“How can we make a high strength connection between two mechanical parts using heat?”
When trying to mate two parts, engineers often run into an issue. Sometimes, conventional methods such as brazing and soldering are not enough, and a more powerfull process is required. However, thanks to the ingenuity of humanity, a new process has been made to solve this road-block. What if we took the two conjoining surfaces, melted them a bit, and then attached the two heated areas together? Not only is this process very effective, but it also very convenient. Scientists and Engineers have termed this process welding. There a many types of welding
One possible methods of welding uses an electrode (a welding rod) to carry electric current to weld the metal. The wire for the electrode is covered in flux for protection, and an electric arc is created along the electrode the melt the metal, generating temperatures of nearly 3600 degrees Celsius!. In addition to the high intensity heat, the subject metal is shielded to be protected from reactive elements in the atmosphere. This process has been termed Shield Metal Arc Welding. This method is often used in steel erection, heavy equipment repair, construction, and pipeline welding. The advantages of using SMAW is that it’s portable, low cost, has no need for a shielding gas and can work on unclean materials, while the disadvantages are that it requires a high level of skill to use, generates a large amount of waste and does not work on thin metals.

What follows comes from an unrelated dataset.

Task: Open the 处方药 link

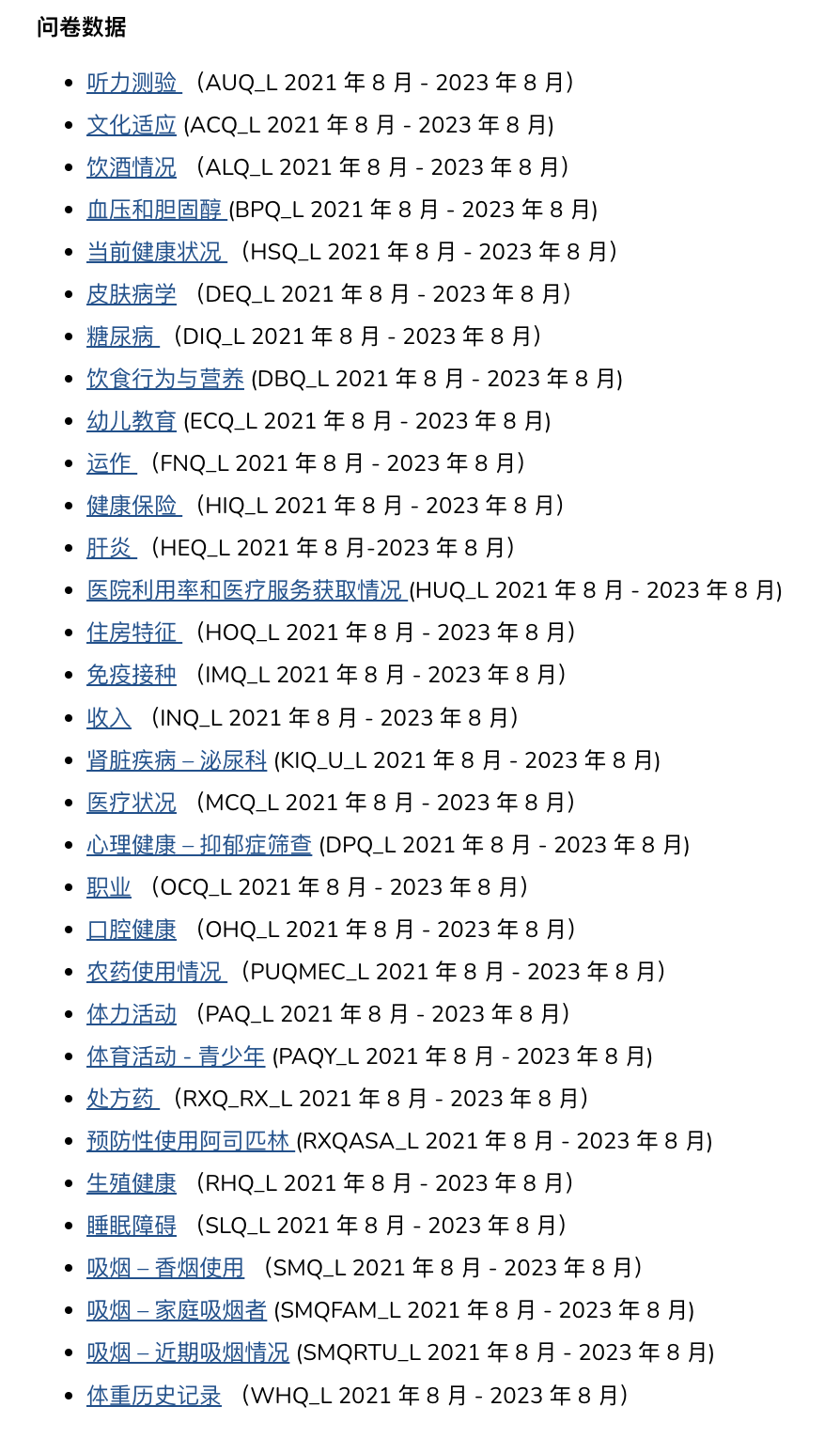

Another welding method can be achieved by using a non-consumable tungsten electrode to heat the base metal and create a molten puddle, all while being protected by a shielding gas. This process has been termed Gas Tungsten Arc Welding, since both gas and tungsten are used in this process. The common applications for this method is aerospace welding, piping systems, and motorcycles. The advantages of this method include the fact that it produces clean, high quality welds, it can weld very thin materials (in contrast to SMAW welding), It can fuse a large number of alloys, it creates splatter free weld, and has highly aesthetic weld beads. The drawbacks of using GTAW is that it requires high operator skill, it is very costly, has lower deposition rate, needs an external gas, and materials must be completely clean.

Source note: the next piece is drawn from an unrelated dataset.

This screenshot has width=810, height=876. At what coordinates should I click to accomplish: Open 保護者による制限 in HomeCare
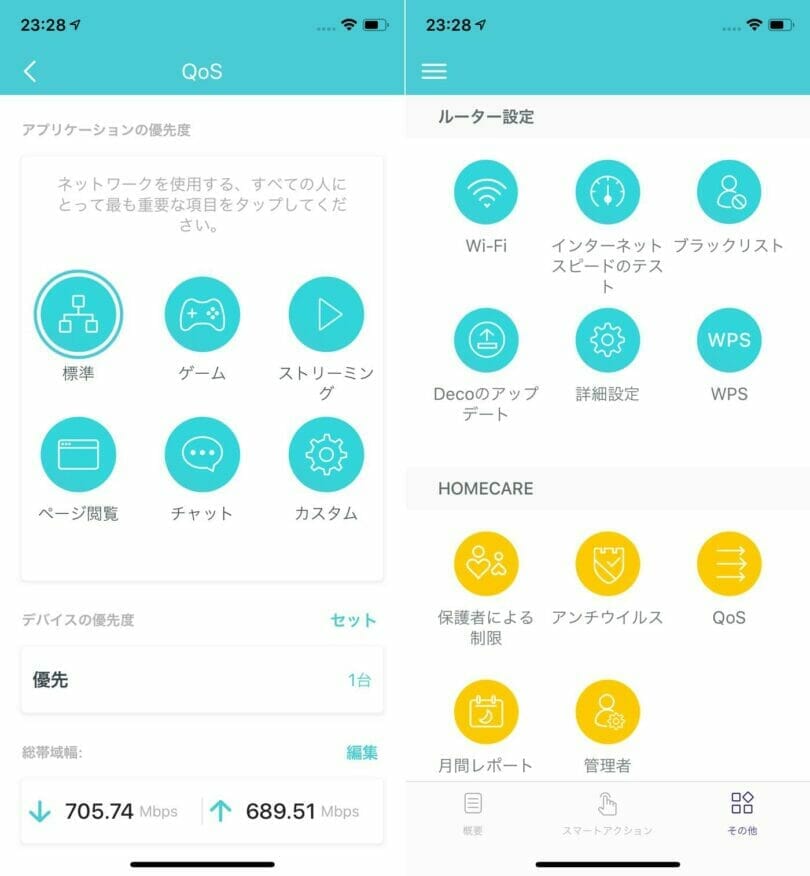pos(486,564)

Next up, is an interesting combination of the above mentioned methods. This method uses a continuously fed electric current to melt a joint (like the SMAW), while being protected by a shielding gas (like the GTAW). This process is known as Gas Metal Arc Welding. GMAW is often applied to small to large manufacturing, auto-body uses, and fabrication. The strengths of using this process include being very efficient (therefore producing little waste), needs lower heat inputs, a minimal weld cleanup, and being comparatively easy to learn. The drawbacks of using this method include a requirement for a shielding gas, having limiting positions, high equipment cost, can not wield thick materials, and material must be free of dirt and the like
The final process is very similar to GMAW, but with one fundamental difference: it uses a tubular filled wire filled with flux instead of a solid wire. Engineers have termed this process Flux-Cored Arc Welding. This method comes in two variants, self-shielding which only uses the flux to protect the arc with no gas and dual-shielding that uses both the flux and the gas. FCAW can often be found being used with thick materials, steel erection, and heavy equipment construction or repair. The strengths of this process include a higher electrode efficiency, lower heat inputs, minimal weld cleanup, reduced welding flames, and no need for external shielding gas. However, the drawbacks of this system must be discussed, as it creates slag, is not recommended for thin materials, generates a lot of smoke, and has a high price tag for the equipment
All in all, welding is a fascinating and diverse process that has implementations in many disparate possibilities.